%%
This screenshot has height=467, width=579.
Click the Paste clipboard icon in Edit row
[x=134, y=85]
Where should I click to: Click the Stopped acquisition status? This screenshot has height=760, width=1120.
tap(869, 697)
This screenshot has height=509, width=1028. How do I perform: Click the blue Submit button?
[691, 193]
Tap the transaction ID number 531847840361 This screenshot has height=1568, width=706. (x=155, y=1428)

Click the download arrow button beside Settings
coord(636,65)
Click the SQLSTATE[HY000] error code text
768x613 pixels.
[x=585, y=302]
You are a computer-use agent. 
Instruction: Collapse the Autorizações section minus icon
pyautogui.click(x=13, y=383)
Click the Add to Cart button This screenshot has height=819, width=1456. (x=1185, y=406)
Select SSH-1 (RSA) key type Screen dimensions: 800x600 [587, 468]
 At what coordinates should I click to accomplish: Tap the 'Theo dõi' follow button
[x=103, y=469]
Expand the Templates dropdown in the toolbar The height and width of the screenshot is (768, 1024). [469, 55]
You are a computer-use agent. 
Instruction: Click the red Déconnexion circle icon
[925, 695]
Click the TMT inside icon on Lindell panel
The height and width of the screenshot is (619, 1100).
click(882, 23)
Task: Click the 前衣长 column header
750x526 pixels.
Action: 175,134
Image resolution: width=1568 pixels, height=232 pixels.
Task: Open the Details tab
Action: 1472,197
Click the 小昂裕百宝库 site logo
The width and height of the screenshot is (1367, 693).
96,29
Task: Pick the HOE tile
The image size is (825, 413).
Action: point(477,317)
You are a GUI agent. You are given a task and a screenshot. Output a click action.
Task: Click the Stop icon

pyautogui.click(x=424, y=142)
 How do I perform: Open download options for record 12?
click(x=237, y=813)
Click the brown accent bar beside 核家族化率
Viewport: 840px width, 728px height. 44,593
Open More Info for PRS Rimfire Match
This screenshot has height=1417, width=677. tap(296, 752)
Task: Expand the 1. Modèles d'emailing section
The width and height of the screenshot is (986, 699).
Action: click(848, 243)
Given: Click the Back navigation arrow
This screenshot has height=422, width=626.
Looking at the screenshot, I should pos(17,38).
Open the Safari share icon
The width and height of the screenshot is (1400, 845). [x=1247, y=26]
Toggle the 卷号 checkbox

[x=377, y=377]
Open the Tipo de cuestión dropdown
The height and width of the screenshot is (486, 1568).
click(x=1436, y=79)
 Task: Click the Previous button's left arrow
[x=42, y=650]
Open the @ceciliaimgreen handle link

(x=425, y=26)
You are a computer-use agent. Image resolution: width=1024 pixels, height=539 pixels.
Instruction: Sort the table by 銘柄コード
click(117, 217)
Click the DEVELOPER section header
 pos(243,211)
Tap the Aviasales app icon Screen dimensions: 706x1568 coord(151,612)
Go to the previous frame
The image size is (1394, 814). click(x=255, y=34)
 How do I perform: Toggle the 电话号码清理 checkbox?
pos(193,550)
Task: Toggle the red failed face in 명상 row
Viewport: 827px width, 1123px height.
%%
Search the material above for lines containing the string "agent", then pull them out.

RESPONSE AREA
You are a computer-use agent. 
You are a computer-use agent. 
You are a GUI agent. You are given a task and a screenshot. Output a click action.
You are a computer-use agent. Image resolution: width=1024 pixels, height=539 pixels.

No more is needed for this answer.